» Problem: Could you copy every line of the data that contains "search"?

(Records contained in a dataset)
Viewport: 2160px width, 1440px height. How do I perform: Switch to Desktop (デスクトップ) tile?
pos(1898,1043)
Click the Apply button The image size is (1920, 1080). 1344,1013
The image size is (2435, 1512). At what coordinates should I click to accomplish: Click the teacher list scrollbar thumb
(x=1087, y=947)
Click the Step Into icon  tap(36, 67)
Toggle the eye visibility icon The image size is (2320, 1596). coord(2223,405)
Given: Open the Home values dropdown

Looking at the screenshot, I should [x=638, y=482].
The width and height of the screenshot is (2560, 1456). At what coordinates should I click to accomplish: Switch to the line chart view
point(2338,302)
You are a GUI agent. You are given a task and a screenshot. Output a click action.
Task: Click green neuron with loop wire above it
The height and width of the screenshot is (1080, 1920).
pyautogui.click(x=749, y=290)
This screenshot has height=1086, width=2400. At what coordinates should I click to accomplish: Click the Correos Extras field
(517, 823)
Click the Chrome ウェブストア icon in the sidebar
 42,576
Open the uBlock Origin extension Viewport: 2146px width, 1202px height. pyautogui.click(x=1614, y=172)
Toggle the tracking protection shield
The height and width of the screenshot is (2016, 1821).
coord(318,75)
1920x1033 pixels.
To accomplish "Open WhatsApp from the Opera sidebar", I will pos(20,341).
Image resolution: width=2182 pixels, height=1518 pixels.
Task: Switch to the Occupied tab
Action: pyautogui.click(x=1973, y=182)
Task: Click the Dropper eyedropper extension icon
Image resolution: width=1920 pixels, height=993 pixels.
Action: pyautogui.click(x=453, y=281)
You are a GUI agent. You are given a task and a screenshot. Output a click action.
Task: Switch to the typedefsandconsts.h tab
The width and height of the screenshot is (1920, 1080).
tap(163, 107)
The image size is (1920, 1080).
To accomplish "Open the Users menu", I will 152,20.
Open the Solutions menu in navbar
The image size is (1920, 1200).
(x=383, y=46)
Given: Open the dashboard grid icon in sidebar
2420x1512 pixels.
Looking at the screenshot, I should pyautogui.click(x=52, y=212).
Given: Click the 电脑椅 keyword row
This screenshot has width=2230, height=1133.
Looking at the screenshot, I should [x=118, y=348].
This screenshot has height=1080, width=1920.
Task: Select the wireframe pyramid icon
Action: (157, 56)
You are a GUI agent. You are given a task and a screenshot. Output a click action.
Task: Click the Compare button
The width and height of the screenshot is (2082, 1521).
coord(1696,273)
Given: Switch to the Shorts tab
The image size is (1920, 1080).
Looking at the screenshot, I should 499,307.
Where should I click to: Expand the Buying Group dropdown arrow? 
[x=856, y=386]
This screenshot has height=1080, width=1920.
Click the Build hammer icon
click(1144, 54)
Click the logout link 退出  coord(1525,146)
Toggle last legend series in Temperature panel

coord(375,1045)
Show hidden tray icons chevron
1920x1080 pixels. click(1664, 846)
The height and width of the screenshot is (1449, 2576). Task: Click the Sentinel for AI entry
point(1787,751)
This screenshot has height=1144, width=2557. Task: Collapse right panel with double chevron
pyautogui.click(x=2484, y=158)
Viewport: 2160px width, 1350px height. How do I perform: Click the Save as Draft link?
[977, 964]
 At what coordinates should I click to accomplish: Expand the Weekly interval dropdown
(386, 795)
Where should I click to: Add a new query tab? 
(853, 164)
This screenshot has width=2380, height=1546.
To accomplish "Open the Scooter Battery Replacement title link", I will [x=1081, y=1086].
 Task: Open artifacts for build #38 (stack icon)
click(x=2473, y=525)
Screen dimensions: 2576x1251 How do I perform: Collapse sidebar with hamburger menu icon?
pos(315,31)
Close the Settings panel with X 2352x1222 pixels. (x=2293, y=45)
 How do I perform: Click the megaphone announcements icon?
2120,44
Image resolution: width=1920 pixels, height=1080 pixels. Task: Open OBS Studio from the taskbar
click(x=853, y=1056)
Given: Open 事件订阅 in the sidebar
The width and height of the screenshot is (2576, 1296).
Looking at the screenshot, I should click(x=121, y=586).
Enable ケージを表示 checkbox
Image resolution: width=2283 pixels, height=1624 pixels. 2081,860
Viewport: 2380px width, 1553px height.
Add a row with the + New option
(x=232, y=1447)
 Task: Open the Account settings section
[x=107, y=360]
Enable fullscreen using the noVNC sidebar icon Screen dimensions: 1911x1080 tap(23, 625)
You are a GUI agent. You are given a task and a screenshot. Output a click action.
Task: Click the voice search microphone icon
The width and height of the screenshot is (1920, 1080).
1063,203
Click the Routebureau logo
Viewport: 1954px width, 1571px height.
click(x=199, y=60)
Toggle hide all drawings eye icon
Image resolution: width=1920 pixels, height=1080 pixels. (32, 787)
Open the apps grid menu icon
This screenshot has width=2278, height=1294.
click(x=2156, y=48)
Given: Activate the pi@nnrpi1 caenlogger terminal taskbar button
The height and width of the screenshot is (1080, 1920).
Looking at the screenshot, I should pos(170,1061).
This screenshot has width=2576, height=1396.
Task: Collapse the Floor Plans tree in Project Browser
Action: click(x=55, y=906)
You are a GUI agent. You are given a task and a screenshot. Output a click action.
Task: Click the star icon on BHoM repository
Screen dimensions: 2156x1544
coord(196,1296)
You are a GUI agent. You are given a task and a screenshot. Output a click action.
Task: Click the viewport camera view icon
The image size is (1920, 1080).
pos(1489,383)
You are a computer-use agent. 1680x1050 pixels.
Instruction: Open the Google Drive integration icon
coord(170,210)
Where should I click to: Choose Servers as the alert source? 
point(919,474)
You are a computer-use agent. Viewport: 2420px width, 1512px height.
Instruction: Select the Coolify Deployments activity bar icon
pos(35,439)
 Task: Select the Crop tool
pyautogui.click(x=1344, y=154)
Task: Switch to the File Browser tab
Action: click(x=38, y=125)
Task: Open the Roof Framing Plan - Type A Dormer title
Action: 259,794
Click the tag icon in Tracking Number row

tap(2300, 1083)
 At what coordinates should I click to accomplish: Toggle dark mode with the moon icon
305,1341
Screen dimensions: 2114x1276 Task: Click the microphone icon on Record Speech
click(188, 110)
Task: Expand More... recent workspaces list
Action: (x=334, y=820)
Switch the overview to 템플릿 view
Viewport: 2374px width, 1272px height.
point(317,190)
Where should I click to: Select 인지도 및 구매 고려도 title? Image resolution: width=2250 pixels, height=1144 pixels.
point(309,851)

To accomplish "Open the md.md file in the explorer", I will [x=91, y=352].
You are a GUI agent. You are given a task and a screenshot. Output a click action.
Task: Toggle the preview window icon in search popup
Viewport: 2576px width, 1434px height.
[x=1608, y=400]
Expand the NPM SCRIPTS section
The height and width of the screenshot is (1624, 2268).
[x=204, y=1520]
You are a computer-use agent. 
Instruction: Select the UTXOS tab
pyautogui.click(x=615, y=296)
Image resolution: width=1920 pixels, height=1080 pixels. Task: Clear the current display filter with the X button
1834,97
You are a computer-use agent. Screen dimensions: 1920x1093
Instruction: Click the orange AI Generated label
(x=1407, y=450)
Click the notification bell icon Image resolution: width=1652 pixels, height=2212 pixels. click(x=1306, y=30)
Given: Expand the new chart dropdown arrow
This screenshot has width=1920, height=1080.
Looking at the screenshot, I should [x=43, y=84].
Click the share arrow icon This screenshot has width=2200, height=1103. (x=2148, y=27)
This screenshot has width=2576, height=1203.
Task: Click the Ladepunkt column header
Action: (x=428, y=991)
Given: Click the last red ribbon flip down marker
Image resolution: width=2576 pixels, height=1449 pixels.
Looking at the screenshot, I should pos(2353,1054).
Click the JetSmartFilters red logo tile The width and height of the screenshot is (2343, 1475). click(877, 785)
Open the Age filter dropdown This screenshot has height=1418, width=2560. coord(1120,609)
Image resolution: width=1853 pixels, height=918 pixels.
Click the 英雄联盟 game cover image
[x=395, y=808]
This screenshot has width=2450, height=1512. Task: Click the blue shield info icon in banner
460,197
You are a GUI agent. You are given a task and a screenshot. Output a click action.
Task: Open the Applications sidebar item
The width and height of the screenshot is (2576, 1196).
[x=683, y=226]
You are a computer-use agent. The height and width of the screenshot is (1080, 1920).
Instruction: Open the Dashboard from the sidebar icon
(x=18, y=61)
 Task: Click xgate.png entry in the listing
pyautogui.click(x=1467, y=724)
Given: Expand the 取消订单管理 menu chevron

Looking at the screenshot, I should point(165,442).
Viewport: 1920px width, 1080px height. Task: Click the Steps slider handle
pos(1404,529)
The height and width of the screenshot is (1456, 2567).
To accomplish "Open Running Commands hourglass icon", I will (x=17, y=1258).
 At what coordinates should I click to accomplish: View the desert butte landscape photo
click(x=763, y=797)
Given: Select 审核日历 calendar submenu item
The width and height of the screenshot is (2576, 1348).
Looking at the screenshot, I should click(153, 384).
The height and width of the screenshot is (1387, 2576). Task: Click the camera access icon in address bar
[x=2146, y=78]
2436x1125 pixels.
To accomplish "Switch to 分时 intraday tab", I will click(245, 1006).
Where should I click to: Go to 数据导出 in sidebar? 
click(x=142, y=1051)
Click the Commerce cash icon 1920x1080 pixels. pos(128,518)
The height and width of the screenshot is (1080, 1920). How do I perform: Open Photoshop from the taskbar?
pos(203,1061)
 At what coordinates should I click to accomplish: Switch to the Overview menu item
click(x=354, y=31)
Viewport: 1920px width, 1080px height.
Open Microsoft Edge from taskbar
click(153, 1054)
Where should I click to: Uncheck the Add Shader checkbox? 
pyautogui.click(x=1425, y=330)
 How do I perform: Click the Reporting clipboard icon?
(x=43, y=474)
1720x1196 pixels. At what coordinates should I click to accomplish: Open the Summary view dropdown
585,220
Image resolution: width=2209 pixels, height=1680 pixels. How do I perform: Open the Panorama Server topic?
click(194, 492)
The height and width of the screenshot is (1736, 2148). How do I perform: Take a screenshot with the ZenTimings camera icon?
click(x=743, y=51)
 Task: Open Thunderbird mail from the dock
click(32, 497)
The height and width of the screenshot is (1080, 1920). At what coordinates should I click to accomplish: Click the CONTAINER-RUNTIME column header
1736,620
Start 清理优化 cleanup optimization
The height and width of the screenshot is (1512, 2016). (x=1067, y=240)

» Exercise solution:
Task: Click the voice search microphone icon
Task: Toggle the preview window icon in search popup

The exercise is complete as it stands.